Four torpedo bombers launched their fish at the LCI, but since the torpedoes were set for attack on a deep-draft carrier, they passed harmlessly under the landing craft’s shallow hull—except for one which porpoised and jumped through the LCI’s thin skin, unfortunately killing one sailor. The unexploded warhead came to rest on a starchy bed in the bread locker. The torpedo was still smoking, so the LCI’s skipper, Lieut. (jg) H. W. Frey, ordered “Abandon ship!”
Time passed. No explosion. A damage-control party reboarded the LCI and rigged her for a tow back to Torokina. PT 167 raced ahead with the wounded.
Rear Admiral T. S. Wilkinson radioed congratulations to Ensign Theodore Berlin, skipper of the PT, for knocking down a plane with his mast. “Fireplug sprinkles dog,” is the way the admiral put it.
So ended the First Air Battle of Bougainville.
PTs quickly set up a base on Puruata Island, just off the Torokina beachhead, even though the Marine foothold was still feeble. Sea patrols of the torpedo boats were still vexed by poor communications. The night of November 8th, for instance, the destroyers Hudson and Anthony came up to Torokina, sure that there were no friendly PTs in the bay, because higher-ups on the beach had told them so. Naturally, when radar picked up the pips of patrolling PTs 163, 169 and 170, they let fly with everything.
The PTs, equally misinformed about what friendlies to expect, took the destroyer broadsides to be a most unfriendly action and maneuvered for a torpedo run. The skipper of the 170 tried to decoy the two American destroyers into a trap. He called the 163 by radio, to warn him that he was leading “three Nip cans” into their torpedo range. PT 163 got off a long shot at the “three” cans, which fortunately missed.
There has been much fruitless speculation about that third mysterious can reported by 170. Aboard the 170, the radar screen showed a big target—not one of the two American destroyers—10,000 yards dead ahead. A salvo of shells that “looked like ashcans” passed overhead, coming from the same direction as the radar target. To this day nobody knows who was the assailant with guns big enough to fire ashcan-sized projectiles.
The running duel lit up the bay for forty-five minutes. The torpedo boats were just coming around for a new torpedo run when Anthony figured out what was going on.

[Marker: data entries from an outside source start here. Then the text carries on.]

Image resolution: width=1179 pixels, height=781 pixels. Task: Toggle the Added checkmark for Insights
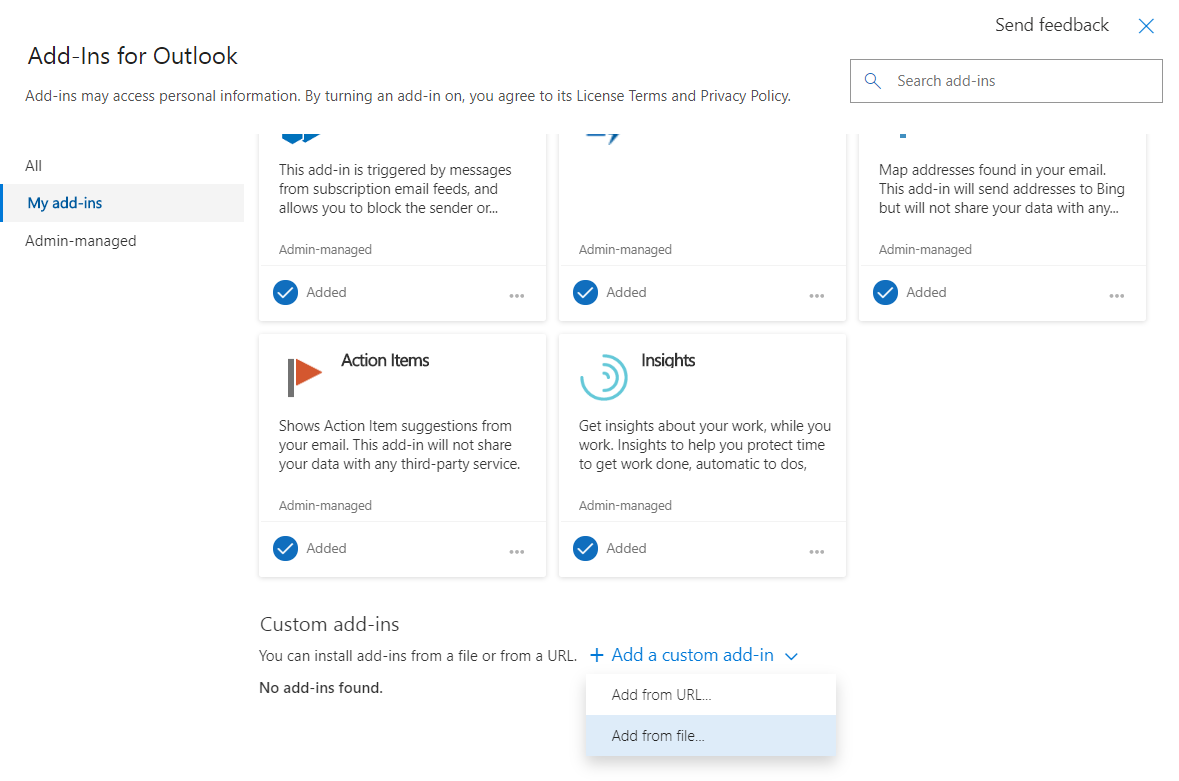point(586,548)
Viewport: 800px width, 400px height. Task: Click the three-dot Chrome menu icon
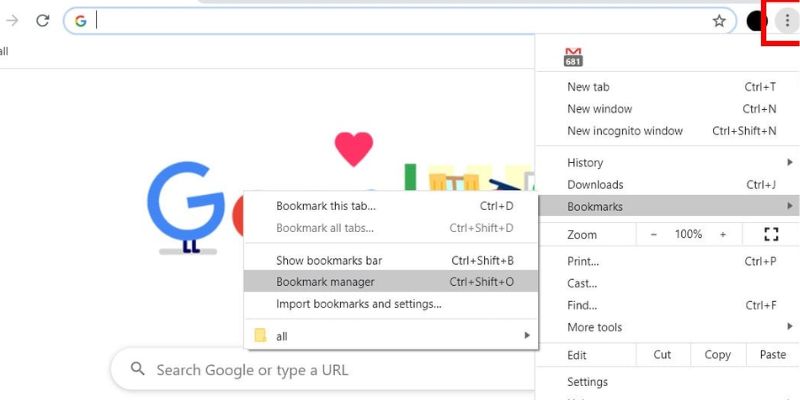[x=787, y=20]
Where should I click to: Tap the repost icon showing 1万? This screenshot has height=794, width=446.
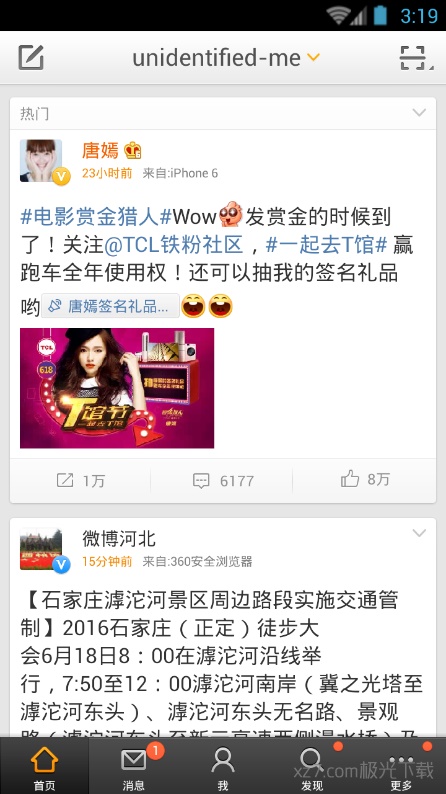click(x=80, y=480)
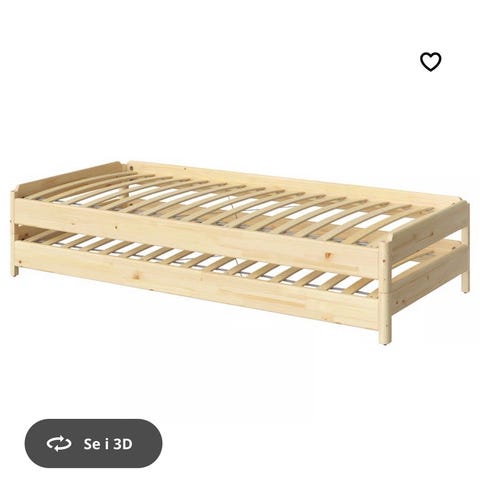Add the bed to favorites with the heart icon

point(430,62)
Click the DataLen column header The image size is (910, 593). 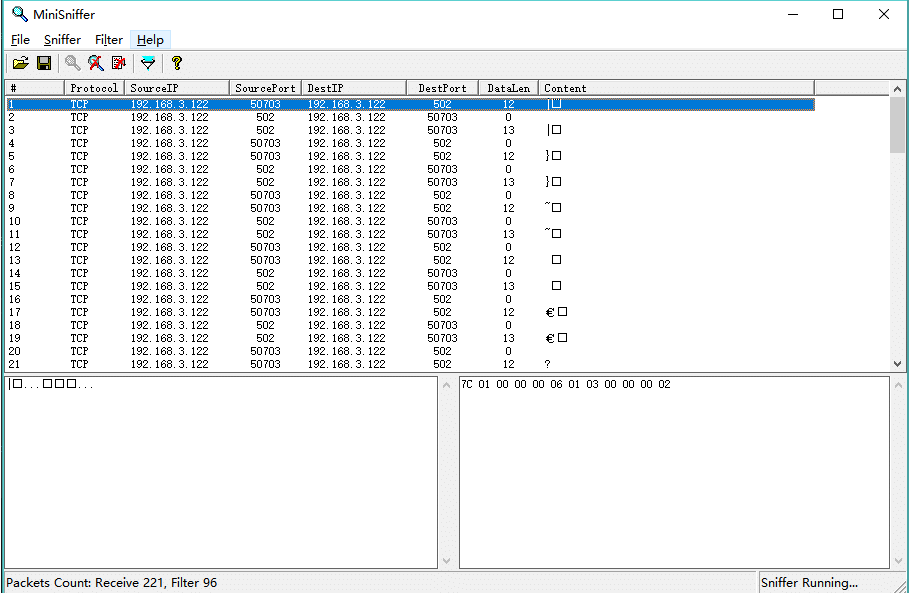(508, 88)
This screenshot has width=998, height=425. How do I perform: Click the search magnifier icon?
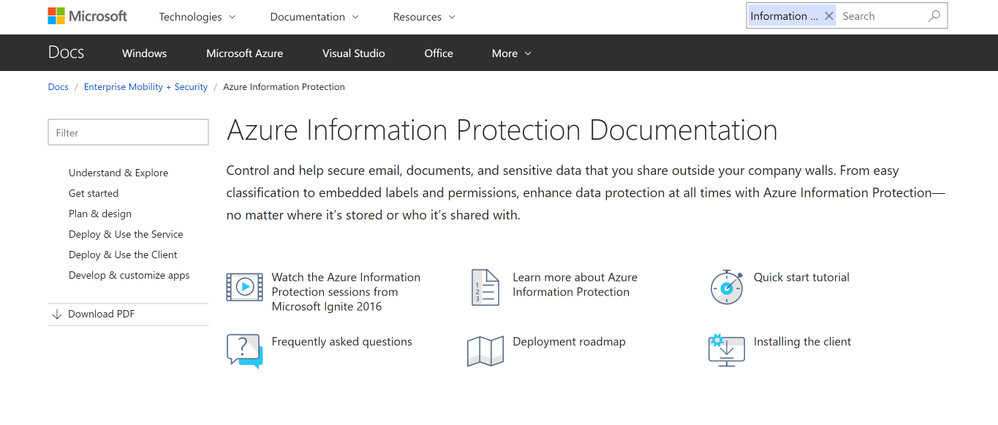(934, 16)
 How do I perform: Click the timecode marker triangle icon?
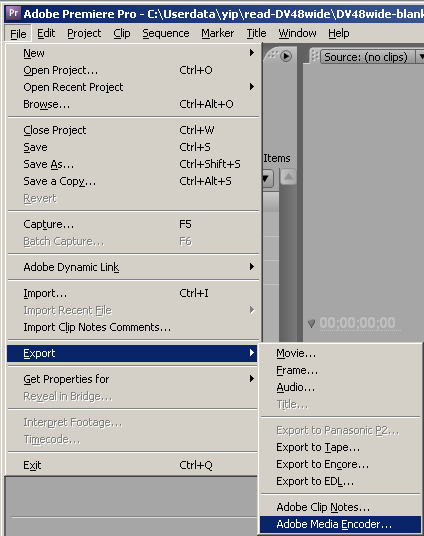click(x=311, y=323)
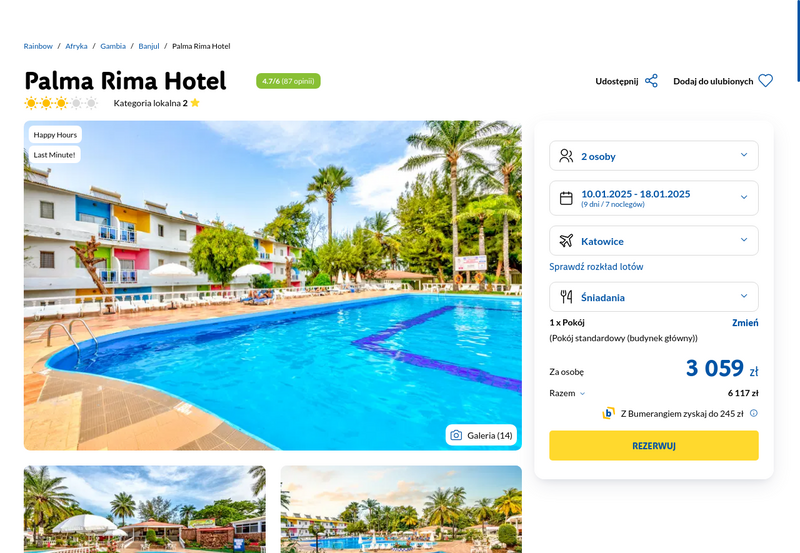Click the Sprawdź rozkład lotów link

(x=596, y=266)
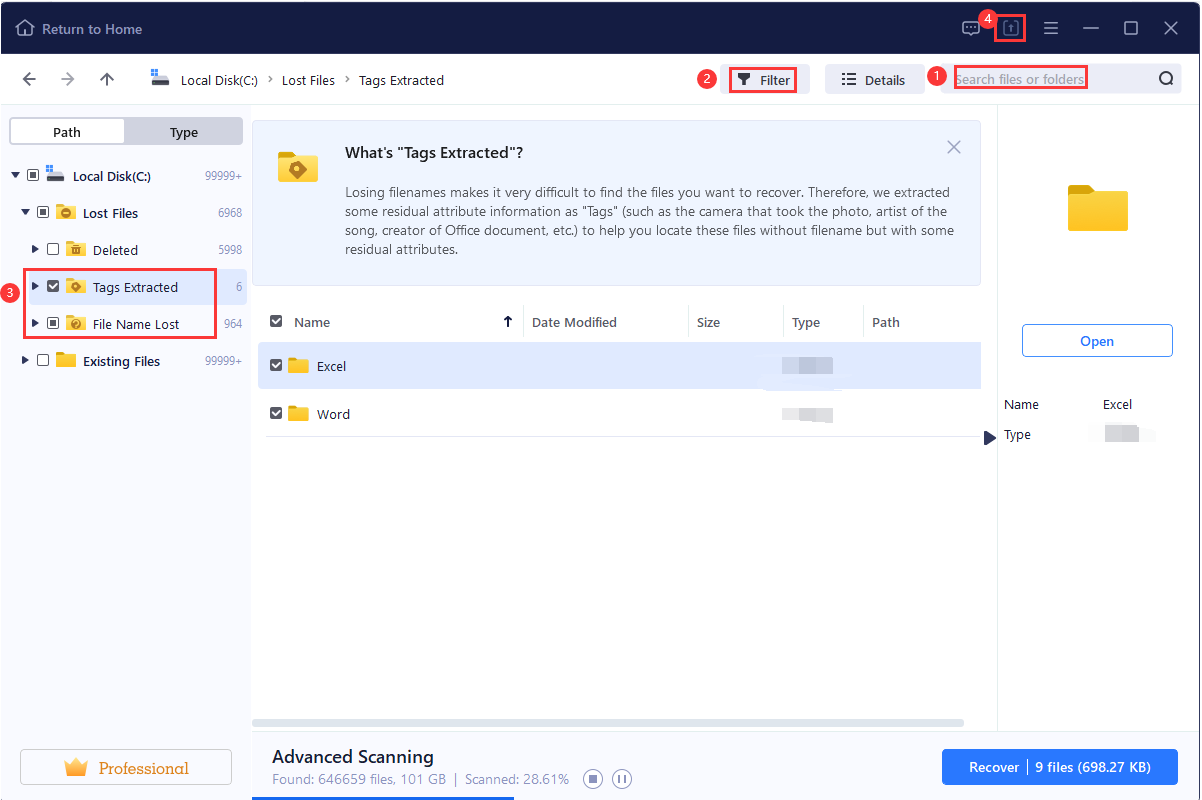Check the Deleted folder checkbox

click(x=53, y=249)
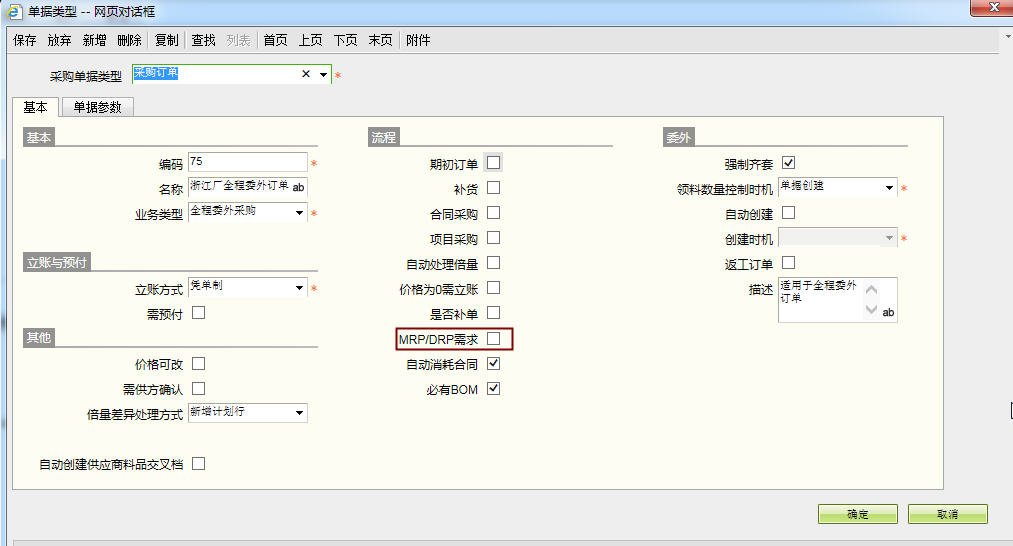Click 新增 to add a new record
This screenshot has height=546, width=1013.
pos(94,40)
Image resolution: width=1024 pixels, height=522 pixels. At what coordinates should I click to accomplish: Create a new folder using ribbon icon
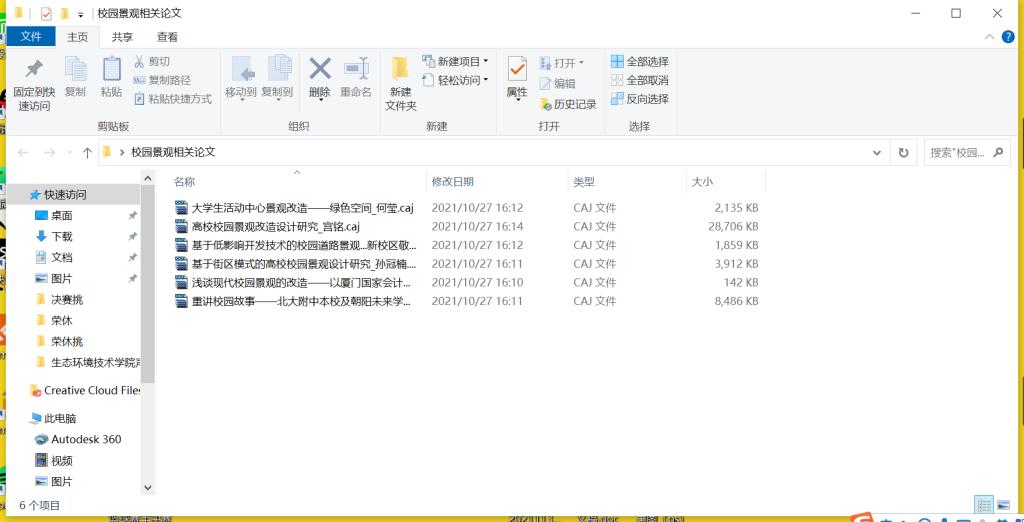coord(400,82)
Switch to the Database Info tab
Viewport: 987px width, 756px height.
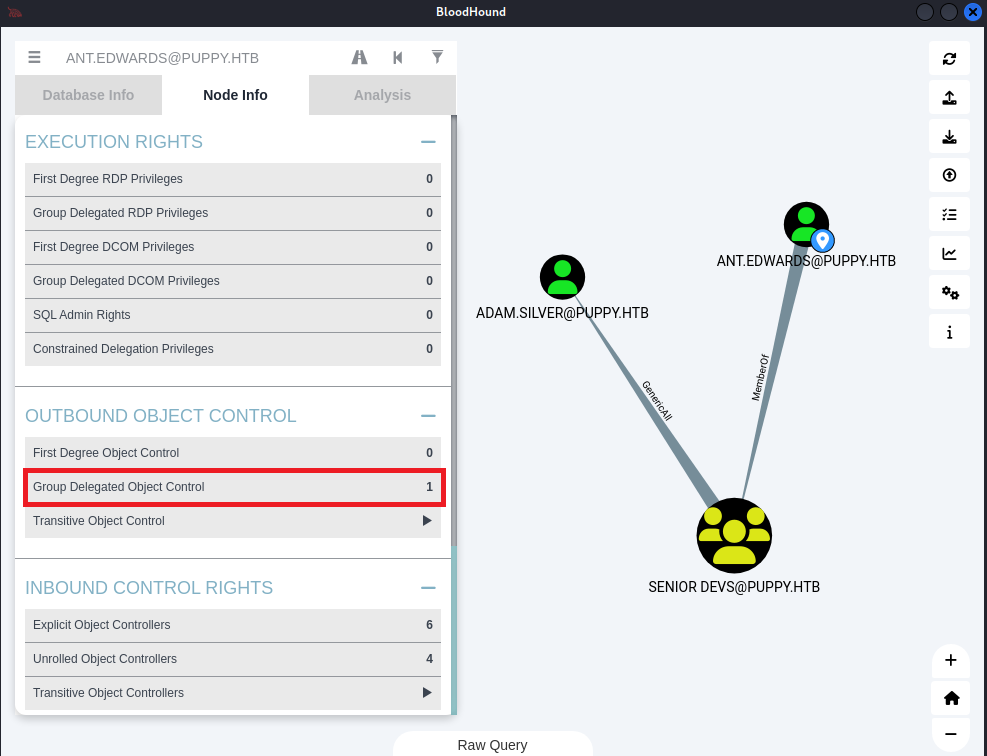pyautogui.click(x=88, y=95)
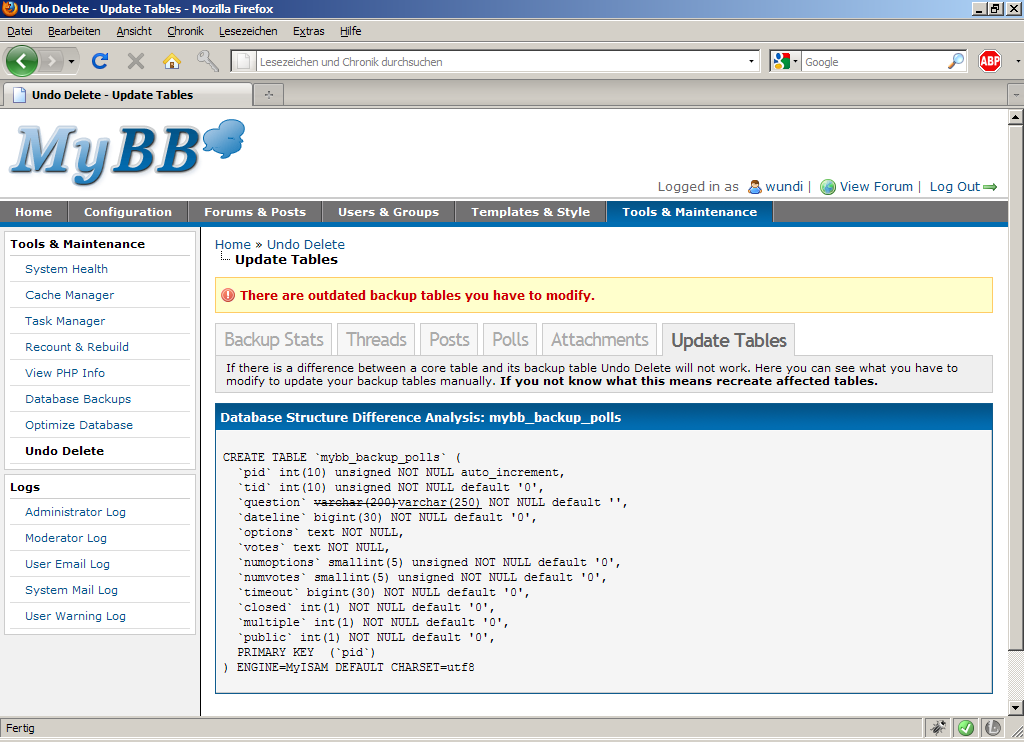The image size is (1024, 742).
Task: Open the Attachments tab
Action: pos(599,339)
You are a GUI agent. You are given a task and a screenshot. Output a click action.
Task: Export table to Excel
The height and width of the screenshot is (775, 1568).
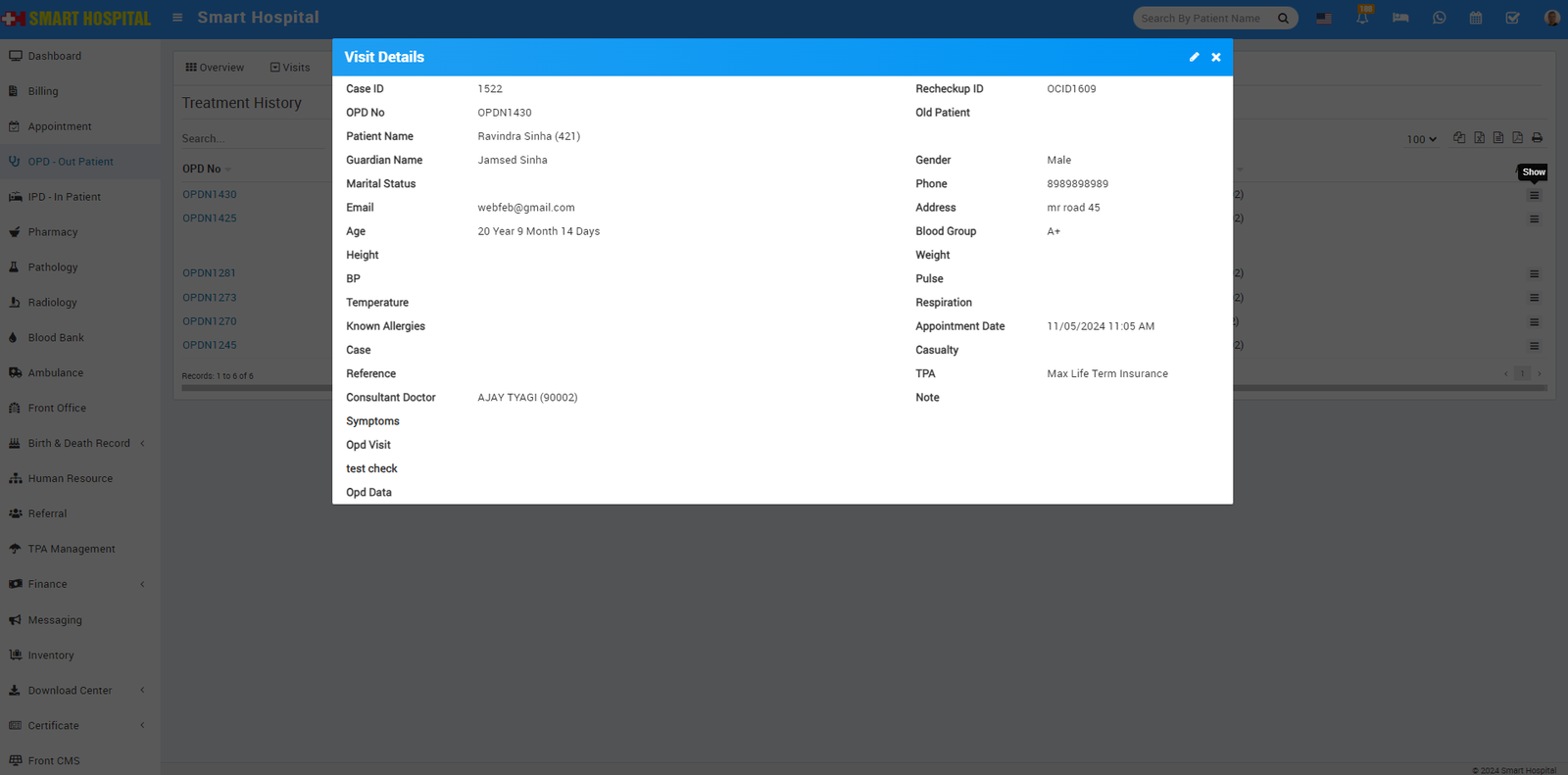1479,138

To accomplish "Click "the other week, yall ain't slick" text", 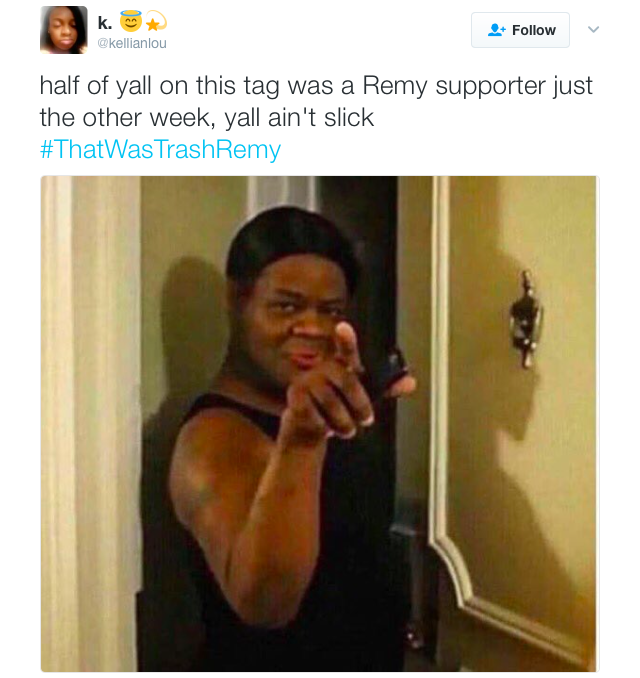I will pyautogui.click(x=207, y=117).
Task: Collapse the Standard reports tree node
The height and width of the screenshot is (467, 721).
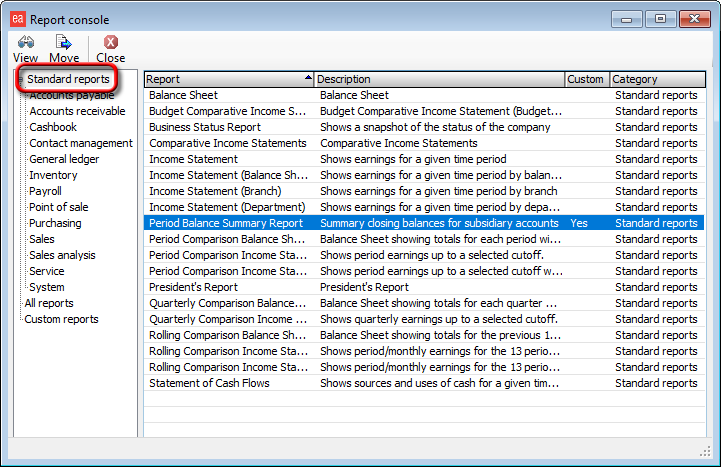Action: [x=21, y=79]
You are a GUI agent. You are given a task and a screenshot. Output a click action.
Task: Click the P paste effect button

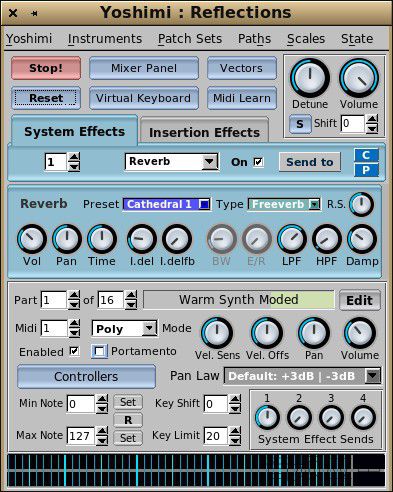click(366, 170)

“Humblest apologies,” the Anthony said by radio in a handsome bid to accept all the blame. “We are friendly vessels.”
Farther west near Arawe, on New Britain, on Christmas Day 1943, Lieut. Ed Farley’s 190, with Lieut. Commander H. M. S. Swift aboard, and Ensign Rumsey Ewing’s 191 were returning to the Dregar Harbor base in New Guinea, after a dull patrol.